— BEGIN —
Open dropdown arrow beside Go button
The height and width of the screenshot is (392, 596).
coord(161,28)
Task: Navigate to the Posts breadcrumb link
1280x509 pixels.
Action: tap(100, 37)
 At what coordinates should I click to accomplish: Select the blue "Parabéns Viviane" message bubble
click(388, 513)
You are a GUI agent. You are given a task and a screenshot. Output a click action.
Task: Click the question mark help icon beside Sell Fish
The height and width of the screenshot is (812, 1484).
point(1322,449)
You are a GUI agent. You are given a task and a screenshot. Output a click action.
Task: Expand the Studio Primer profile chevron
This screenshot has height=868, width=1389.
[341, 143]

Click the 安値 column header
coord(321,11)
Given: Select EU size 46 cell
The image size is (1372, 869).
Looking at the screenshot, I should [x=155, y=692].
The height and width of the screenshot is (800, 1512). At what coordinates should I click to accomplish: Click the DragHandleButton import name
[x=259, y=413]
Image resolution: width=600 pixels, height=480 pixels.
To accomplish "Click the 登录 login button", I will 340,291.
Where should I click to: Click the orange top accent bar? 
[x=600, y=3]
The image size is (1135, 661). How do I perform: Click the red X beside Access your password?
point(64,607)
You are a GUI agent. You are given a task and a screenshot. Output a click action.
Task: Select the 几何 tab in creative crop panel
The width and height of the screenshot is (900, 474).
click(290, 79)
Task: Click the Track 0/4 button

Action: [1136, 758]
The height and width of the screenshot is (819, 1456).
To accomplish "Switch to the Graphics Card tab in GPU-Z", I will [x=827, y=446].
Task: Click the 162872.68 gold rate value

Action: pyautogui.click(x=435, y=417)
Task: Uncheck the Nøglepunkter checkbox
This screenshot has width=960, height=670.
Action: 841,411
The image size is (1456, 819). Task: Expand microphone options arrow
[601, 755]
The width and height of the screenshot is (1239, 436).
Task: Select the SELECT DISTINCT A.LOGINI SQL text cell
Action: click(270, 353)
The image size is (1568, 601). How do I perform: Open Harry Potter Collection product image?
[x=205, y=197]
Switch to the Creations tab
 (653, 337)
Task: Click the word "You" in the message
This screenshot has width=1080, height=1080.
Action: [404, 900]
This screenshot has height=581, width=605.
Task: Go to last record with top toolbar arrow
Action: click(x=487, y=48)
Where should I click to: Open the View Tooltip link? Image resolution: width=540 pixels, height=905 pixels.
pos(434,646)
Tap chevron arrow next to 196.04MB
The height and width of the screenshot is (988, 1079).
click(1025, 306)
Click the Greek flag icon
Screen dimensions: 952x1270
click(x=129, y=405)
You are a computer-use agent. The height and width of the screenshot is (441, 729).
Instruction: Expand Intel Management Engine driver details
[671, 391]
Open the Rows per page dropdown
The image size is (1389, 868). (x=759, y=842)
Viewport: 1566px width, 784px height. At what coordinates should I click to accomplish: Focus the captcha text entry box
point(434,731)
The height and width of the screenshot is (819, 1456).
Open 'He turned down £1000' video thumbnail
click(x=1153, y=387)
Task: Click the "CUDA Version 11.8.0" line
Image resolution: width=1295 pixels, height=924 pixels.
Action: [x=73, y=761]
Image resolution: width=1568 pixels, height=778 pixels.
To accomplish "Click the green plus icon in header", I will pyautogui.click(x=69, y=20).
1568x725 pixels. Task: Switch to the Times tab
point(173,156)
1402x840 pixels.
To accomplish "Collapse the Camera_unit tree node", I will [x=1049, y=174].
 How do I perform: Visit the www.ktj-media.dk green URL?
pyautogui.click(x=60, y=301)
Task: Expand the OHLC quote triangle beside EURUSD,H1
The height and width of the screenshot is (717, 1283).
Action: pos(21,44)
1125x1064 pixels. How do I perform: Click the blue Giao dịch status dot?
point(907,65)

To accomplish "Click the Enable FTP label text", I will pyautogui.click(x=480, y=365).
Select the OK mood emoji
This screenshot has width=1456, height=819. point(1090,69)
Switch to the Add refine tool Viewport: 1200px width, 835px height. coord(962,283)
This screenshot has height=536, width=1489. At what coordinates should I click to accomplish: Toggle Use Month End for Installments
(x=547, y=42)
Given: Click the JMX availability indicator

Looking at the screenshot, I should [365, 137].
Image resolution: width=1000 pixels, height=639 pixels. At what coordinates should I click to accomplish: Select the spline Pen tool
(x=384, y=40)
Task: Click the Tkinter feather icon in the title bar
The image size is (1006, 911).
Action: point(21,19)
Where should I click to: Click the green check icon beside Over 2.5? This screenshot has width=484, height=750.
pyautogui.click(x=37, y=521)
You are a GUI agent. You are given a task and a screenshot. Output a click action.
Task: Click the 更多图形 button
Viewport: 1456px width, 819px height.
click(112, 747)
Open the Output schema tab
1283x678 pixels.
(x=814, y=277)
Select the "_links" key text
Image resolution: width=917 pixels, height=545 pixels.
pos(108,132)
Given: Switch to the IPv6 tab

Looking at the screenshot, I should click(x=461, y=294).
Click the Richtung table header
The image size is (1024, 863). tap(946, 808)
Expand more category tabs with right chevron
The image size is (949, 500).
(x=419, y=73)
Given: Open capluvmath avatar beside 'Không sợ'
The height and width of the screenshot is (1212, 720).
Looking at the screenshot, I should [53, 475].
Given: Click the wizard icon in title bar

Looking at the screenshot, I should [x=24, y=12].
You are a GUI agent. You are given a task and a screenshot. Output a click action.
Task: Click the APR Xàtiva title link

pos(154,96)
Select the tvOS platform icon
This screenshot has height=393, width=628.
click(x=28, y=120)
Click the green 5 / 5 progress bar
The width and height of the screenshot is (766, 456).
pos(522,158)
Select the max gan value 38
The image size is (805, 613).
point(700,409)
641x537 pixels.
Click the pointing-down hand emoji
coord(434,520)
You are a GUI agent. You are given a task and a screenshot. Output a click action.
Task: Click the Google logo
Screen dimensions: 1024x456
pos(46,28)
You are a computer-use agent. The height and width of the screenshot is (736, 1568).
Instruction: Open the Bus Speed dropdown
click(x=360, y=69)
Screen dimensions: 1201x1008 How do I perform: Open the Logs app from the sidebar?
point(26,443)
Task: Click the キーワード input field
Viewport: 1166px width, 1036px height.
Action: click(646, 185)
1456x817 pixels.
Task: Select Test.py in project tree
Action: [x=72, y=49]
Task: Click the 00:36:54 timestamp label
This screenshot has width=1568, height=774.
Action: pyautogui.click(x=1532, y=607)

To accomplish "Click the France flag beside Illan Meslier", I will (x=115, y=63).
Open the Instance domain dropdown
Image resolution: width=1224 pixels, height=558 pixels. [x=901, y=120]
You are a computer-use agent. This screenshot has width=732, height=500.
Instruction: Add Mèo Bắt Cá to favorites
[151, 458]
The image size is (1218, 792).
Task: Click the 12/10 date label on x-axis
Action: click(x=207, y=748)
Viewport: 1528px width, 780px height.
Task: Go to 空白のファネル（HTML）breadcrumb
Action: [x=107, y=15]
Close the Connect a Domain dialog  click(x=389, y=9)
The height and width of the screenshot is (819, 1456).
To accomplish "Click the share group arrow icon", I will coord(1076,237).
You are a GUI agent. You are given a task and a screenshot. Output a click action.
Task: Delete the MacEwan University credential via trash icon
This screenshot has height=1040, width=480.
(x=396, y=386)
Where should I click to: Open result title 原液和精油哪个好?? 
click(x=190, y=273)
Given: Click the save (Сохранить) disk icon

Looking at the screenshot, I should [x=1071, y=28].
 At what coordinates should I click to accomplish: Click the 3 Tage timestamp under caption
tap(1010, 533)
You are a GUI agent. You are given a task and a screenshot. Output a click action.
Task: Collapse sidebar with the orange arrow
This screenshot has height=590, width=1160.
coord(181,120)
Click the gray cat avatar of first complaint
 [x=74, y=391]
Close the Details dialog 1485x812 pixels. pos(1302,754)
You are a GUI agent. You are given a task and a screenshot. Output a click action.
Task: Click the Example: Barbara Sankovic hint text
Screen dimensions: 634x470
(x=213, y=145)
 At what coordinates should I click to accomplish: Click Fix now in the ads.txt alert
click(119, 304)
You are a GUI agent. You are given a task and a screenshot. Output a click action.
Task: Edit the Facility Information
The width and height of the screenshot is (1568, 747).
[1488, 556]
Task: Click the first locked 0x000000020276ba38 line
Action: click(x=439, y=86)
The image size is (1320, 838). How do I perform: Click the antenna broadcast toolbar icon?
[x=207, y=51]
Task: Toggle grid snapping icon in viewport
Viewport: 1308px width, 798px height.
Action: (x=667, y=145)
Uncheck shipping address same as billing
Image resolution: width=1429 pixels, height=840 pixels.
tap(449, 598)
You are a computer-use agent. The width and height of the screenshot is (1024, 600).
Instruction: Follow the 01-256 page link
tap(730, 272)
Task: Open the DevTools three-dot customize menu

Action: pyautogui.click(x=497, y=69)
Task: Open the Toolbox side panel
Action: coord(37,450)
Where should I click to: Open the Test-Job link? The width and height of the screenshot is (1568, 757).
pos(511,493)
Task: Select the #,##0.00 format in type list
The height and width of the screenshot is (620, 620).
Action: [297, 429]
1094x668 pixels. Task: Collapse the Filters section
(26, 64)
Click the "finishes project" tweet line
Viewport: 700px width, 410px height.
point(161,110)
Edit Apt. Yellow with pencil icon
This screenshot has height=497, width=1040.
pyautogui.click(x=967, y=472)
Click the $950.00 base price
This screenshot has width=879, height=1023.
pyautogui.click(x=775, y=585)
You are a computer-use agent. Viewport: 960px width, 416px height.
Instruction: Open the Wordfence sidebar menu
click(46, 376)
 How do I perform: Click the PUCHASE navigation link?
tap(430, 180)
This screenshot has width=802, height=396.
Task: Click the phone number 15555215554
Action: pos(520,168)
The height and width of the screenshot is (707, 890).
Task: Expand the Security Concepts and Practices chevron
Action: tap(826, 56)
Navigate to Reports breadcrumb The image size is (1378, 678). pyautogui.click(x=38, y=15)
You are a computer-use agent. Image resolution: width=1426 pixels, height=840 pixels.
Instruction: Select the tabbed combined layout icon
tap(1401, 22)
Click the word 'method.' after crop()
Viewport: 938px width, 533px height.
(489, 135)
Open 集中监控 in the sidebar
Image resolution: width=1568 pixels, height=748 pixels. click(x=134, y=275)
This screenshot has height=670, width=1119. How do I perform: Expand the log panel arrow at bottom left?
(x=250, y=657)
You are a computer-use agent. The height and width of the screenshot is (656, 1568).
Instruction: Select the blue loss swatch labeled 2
— END —
Rewrite the records from the start through the line that contains "coord(321,11)", replacing "screenshot" with "screen capture" and leaving everything else the same.

Open dropdown arrow beside Go button
The height and width of the screen capture is (392, 596).
coord(161,28)
Task: Navigate to the Posts breadcrumb link
1280x509 pixels.
Action: tap(100, 37)
 At what coordinates should I click to accomplish: Select the blue "Parabéns Viviane" message bubble
click(388, 513)
You are a GUI agent. You are given a task and a screen capture. Output a click action.
Task: Click the question mark help icon beside Sell Fish
The height and width of the screen capture is (812, 1484).
point(1322,449)
You are a GUI agent. You are given a task and a screen capture. Output a click action.
Task: Expand the Studio Primer profile chevron
This screen capture has height=868, width=1389.
[341, 143]

Click the 安値 column header
coord(321,11)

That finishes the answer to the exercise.